Legendary director Martin Scorsese is actively using Black Forest Labs' AI image generation tools to visualize scenes for potential films, according to CEO Robin Rombach. The director demonstrated the technology by iterating on images of an Eastern European village setting, using AI as a medium to communicate his creative vision more effectively than language alone, similar to how directors traditionally use storyboards but with dramatically faster iteration.

About this episode

Jason Calacanis hosts two in-depth conversations exploring the unprecedented buildout of AI infrastructure and its creative applications. The episode features Andrew Feldman, CEO and founder of Cerebras, who reveals his company has accumulated a $25 billion backlog for AI inference chips as global demand dramatically outpaces supply. Feldman describes an infrastructure mobilization unlike anything in peacetime history, with data centers being constructed worldwide from Texas to Kazakhstan that will consume more power in the next few years than the previous 50 years combined. Individual facilities now draw electricity comparable to midsize cities, as companies like OpenAI, Anthropic, Google, Microsoft, and AWS compete for capacity.
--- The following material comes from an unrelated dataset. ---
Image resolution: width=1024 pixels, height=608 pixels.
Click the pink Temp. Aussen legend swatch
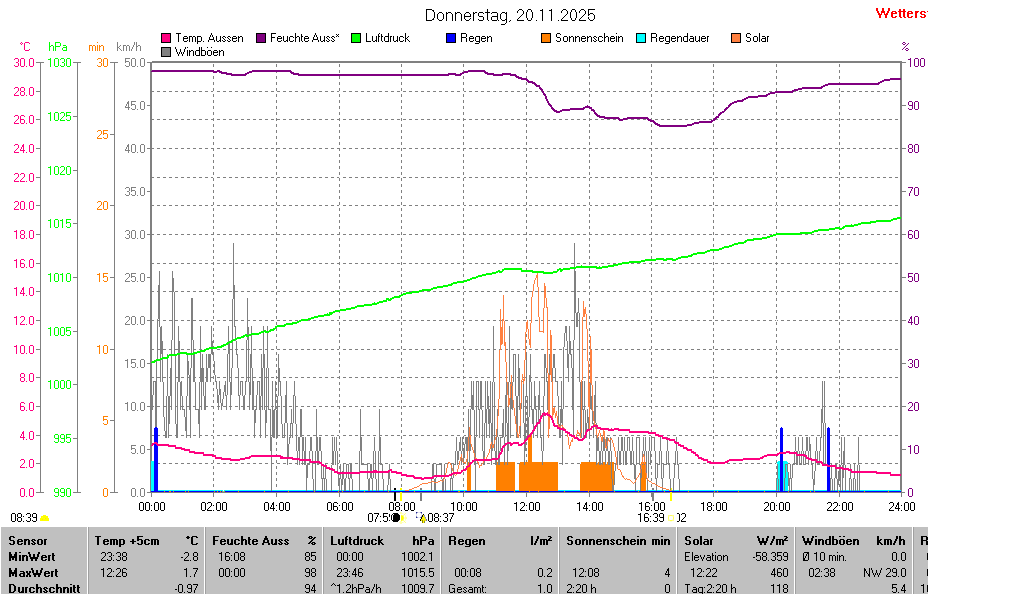[166, 38]
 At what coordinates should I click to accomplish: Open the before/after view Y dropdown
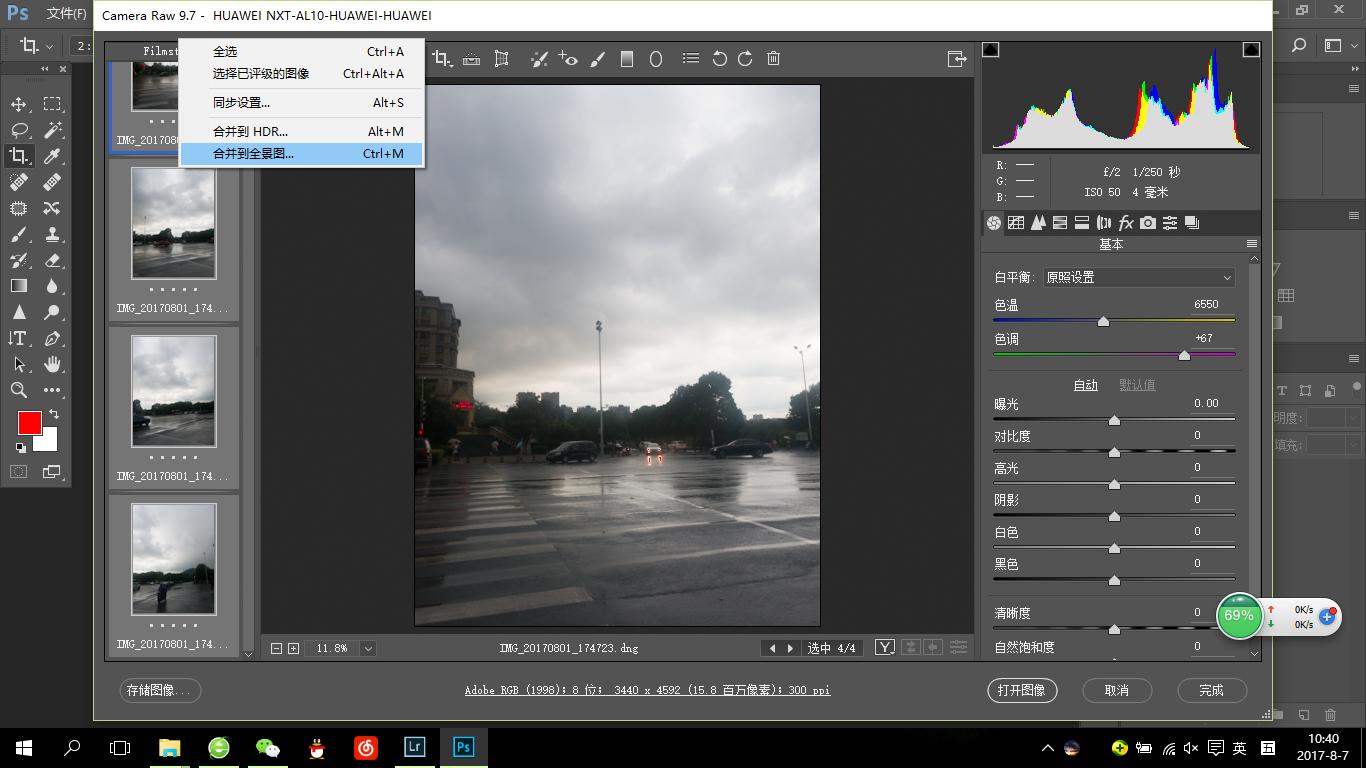point(885,648)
Cerebras has broken through traditional Moore's Law constraints, achieving performance improvements significantly beyond the historic doubling-every-18-months trajectory. Feldman discusses the shift from simple AI tasks to complex reasoning models that require exponentially more computational power, explaining how unlimited tokens enable unlimited reasoning when given sufficient time. He addresses growing concerns about AI sovereignty, noting that governments and regulated industries increasingly prefer domestic open-source alternatives to avoid dependency on either US tech giants or Chinese models. The conversation explores the balance between innovation velocity and responsible deployment, with Feldman defending measured government review of powerful new models while warning against excessive regulation. In the second segment, Robin Rombach, CEO of Black Forest Labs, discusses his company's work on open-source and proprietary image and video generation models. He reveals that legendary director Martin Scorsese is actively using their AI tools to visualize scenes for upcoming films, describing sessions where Scorsese iterated on images of Eastern European village settings. Rombach explains the evolution from simple text-to-image systems to sophisticated multimodal models that combine images, video, and audio while predicting actions for robotic applications. He sees the technology converging toward world action models that can both create synthetic content and control robots in the physical environment. The episode captures a pivotal moment as AI transitions from experimental technology to production infrastructure reshaping global power consumption, geopolitics, creative industries, and the nature of human-computer interaction.